Hutan Karunji sunyi, hanya desir angin dan dedaunan yang bergesekan di antara pohon-pohon raksasa. Aku, Grace, berdiri di depan seorang pendekar Gryffindor Crews, Erine, yang memegang pedang panjang dengan aura gelap menyelimuti bilahnya. Matanya tajam, penuh kebencian, seolah aku adalah mangsa berikutnya.
Erine: (dingin) "Kau seharusnya tidak ada di sini. Orang seperti kau hanya akan mempermalukan nama 48Hogwarts."
Aku menelan ludah, mencoba menenangkan detak jantungku yang memacu. Aku tahu Erine bukan lawan yang mudah. Sejak awal, aku sudah mendengar cerita tentang kekuatan pedangnya yang bisa membelah tanah hanya dengan satu tebasan.
Grace: (menantang) "Kalau begitu, kau salah. Aku di sini untuk menghentikan kalian. Dan aku tidak akan mundur."
Erine tersenyum sinis sebelum mengangkat pedangnya. "Baiklah. Aku akan memastikan kau menyesali keberanian bodohmu."
Sebelum aku sempat merapal mantra, Erine sudah bergerak. Dalam sekejap, dia melompat dengan kecepatan luar biasa, pedangnya mengarah lurus ke dadaku. Aku hanya bisa menghindar, nyaris kehilangan keseimbangan.
Tanah tempat dia mendarat langsung retak, menciptakan kawah kecil. Gelombang kejutnya membuat tubuhku terdorong mundur.
Erine: (mengejek) "Apa kau hanya bisa menghindar? Mana keberanianmu tadi?"
Aku menggertakkan gigi, mengangkat tongkat sihirku. “Kau belum melihat apa yang bisa kulakukan!”
Aku merapal mantra, menciptakan bola api besar yang melesat ke arahnya. Tapi dengan mudah, dia mengayunkan pedangnya, membelah bola api itu menjadi dua sebelum lenyap di udara.

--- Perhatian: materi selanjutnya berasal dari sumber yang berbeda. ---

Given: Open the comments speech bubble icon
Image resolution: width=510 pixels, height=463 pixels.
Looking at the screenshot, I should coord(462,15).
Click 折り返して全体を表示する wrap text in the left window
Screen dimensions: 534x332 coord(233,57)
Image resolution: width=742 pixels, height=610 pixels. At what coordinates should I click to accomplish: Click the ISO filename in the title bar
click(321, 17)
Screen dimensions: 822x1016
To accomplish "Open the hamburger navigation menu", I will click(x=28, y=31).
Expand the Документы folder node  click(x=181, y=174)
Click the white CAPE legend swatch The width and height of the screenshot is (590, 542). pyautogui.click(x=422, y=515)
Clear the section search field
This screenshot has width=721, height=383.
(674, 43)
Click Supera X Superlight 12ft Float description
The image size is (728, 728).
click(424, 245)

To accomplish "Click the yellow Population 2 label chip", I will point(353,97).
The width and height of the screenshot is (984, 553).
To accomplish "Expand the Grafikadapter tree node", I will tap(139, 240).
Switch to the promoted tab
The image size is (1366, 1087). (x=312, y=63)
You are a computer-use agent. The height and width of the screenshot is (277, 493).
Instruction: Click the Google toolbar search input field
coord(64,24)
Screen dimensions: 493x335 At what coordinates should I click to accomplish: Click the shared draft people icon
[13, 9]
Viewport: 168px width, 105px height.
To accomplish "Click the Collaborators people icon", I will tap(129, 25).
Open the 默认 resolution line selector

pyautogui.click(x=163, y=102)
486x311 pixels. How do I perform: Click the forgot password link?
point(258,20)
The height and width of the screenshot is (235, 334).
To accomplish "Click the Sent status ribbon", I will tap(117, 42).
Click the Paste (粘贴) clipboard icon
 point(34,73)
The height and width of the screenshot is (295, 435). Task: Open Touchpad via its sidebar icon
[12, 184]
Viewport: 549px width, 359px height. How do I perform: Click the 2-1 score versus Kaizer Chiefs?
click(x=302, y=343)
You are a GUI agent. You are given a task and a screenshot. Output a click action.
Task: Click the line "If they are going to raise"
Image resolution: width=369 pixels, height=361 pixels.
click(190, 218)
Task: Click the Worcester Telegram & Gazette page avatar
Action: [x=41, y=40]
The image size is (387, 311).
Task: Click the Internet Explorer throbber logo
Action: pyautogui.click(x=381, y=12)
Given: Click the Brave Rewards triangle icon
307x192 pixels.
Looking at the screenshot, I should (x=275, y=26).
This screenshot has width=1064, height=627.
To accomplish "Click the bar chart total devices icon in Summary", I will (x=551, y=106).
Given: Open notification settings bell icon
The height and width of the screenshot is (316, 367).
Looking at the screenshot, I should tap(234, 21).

Grace: (berbisik pada diri sendiri) "Dia jauh lebih kuat dari yang kuduga..."
Kebangkitan Kekuatan Grace
Aku tahu aku tidak bisa menghadapinya hanya dengan serangan biasa. Aku menutup mataku, menarik napas dalam-dalam, mencoba merasakan energi sihir di sekitarku. Dalam hati, aku memikirkan semua latihan yang telah kulalui bersama Christy dan yang lainnya.
Erine, yang melihatku diam, langsung meluncur ke arahku lagi, mencoba menghabisiku dengan satu serangan tebasan horizontal. Tapi kali ini, aku membuka mata dan memblokir serangannya dengan perisai sihir bercahaya biru.
Erine: (terkejut) "Hah?!"
Aku memanfaatkan momen itu untuk menyerang balik. Dengan mantra sihir angin, aku menciptakan pusaran besar yang mendorongnya mundur. Tanah bergemuruh saat angin kencang menghantam Erine, membuatnya terpaksa melompat ke belakang untuk menghindar.
Grace: (tersenyum tipis) "Kau pikir aku hanya seorang amatir? Kau salah besar."
Pertarungan kami semakin intens. Aku meluncurkan berbagai serangan api, es, dan petir—sementara Erine membalas dengan tebasan pedangnya yang menghasilkan gelombang energi gelap. Setiap kali aku berhasil menyerangnya, dia selalu bangkit kembali dengan kekuatan yang seolah tidak habis-habisnya.
Erine: (berteriak) "Kekuatanmu memang mengesankan. Tapi itu tidak cukup untuk mengalahkanku!"
Dia melompat ke udara, mengayunkan pedangnya ke bawah. Gelombang energi besar meluncur ke arahku, membelah tanah dan menciptakan jurang kecil di tempat aku berdiri. Aku melompat ke samping, nyaris terjatuh.
Aku tahu aku tidak bisa bertahan lama. Kekuatan sihirku mulai melemah, dan luka-luka kecil di tubuhku semakin membuatku sulit bergerak. Tapi aku tidak bisa menyerah.
Grace: (dalam hati) "Aku tidak bisa kalah di sini. Semua orang bergantung padaku."
Aku mengangkat tongkatku, mengerahkan seluruh kekuatanku untuk menciptakan mantra terakhir.
Namun, sebelum aku bisa menyelesaikan mantraku, Erine muncul di depanku dengan kecepatan luar biasa. Dia menendang tongkat sihirku, membuatnya terlempar jauh.
Erine: (dingin) "Sudah kubilang, kau tidak bisa menang."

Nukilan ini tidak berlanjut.